Overview
Application-Specific Superscalar Processors
An aggressive, state-of-the-art superscalar processor achieves good performance across a wide range of applications.
For a given application, however, its generic design is not the highest-performing one and consumes excessive power.
In contrast, a superscalar processor that is tailored to an application, class of application, or class of application behavior,
will achieve the highest performance possible and the least power consumption for this level of performance.
Customizing cores to workloads is an exciting new direction for continuing to scale performance,
as conventional technology and microarchitecture scaling slows.
Why Different Workloads Favor Different Cores: The Issue of Propagation Delay
Some interesting questions are why different applications achieve their highest performance with different superscalar processors,
why there is no obvious rank-ordering among these superscalar processors,
and why even the most aggressive state-of-the-art superscalar processor is not universally the highest-performing superscalar processor.
The answer to these questions is that there is a tradeoff between accelerating the execution of independent instructions and reducing the latency of dependent instructions.
This tradeoff is illustrated in the figure below.

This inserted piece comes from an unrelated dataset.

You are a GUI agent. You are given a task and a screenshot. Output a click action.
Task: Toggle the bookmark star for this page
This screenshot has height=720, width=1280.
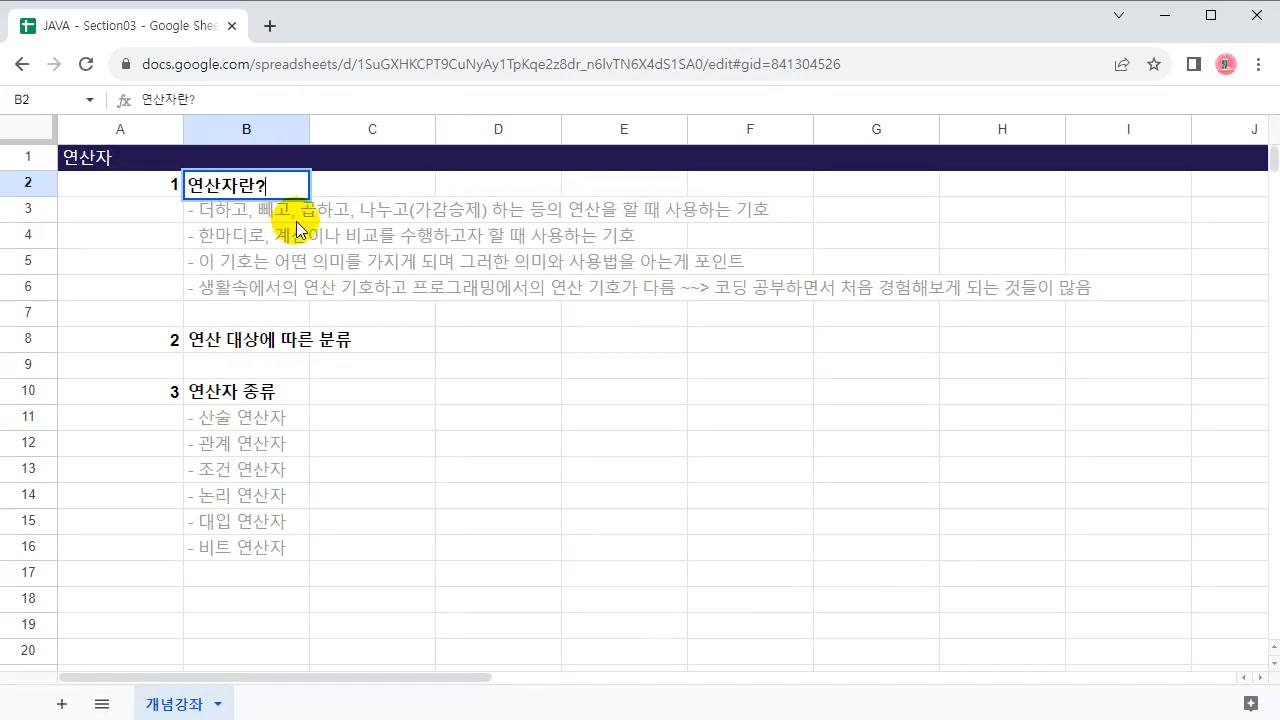click(1154, 64)
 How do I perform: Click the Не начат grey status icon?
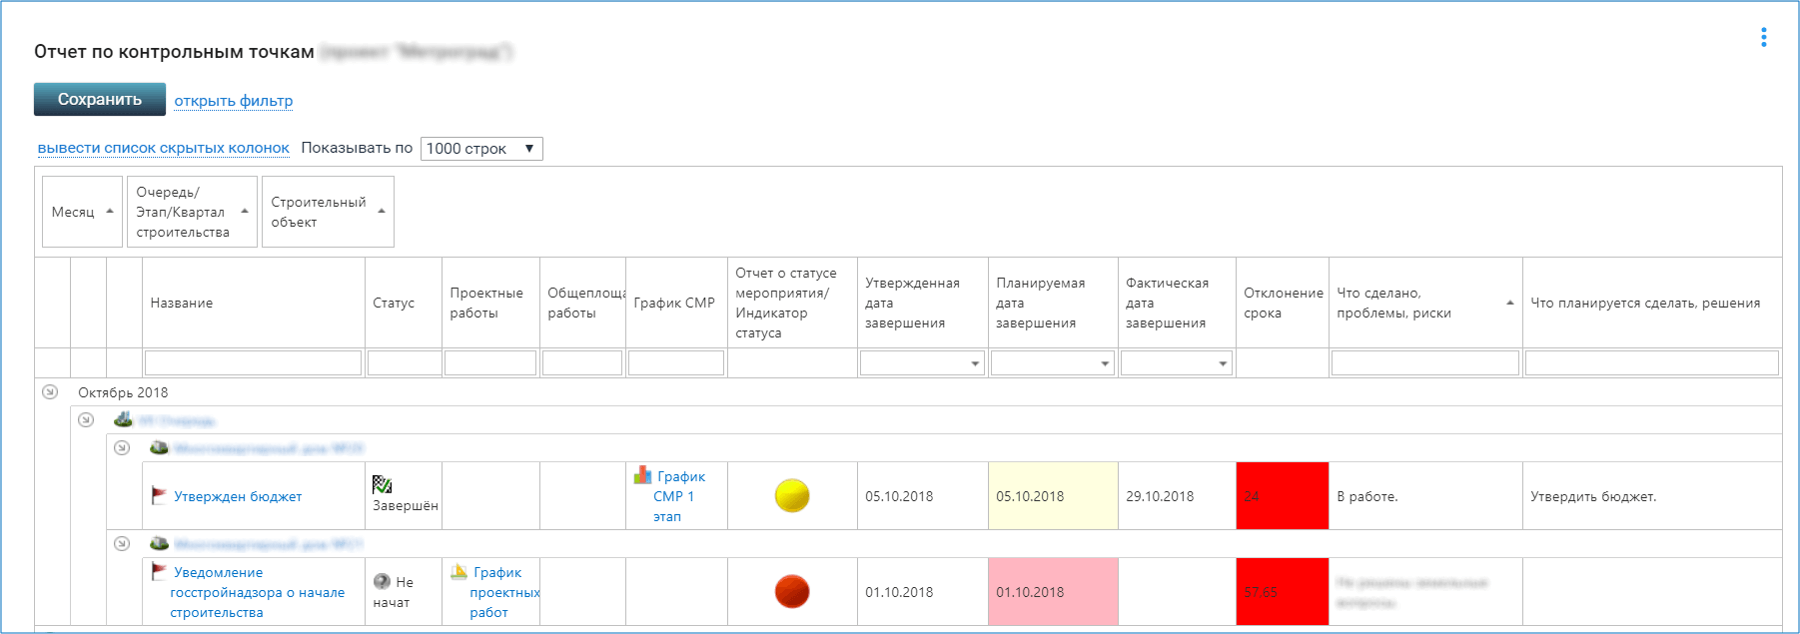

Extracting more instruction-level parallelism (ILP) requires increasing the complexity of ILP-extracting units (instruction fetch unit, instruction scheduling unit, etc.),
increasing their propagation delays.
These longer delays can be hidden to a large extent by deeper pipelining but might be exposed by inter-instruction dependencies (which exercise pipeline loops).
Different applications have different arrangements of independent and dependent instructions,
and interact differently with various pipeline configurations.
This causes different applications, classes of applications, and classes of application behavior to be characterized by different optimal pipeline designs.
For example, for App. #1, the speedup of independent instructions outweighs the slowdown of dependent instructions (for simplicity these are shown
as separable components whereas in reality they are co-mingled in complex ways), leading to higher performance overall with the 4-way superscalar processor.
The opposite is true for App. #2 which favors the 2-way superscalar processor.
App. #2 is very sensitive to longer propagation delays.
The Importance of Whole-Pipeline Customization
The optimal configuration of a pipeline unit depends strongly on the subset of workload characteristics directly relevant to that unit,
e.g., the instruction scheduling unit depends on register data-flow characteristics.
Local workload characteristics are not the only factors affecting a unit's optimal configuration, however.
Different pipeline units are not entirely independent of each other.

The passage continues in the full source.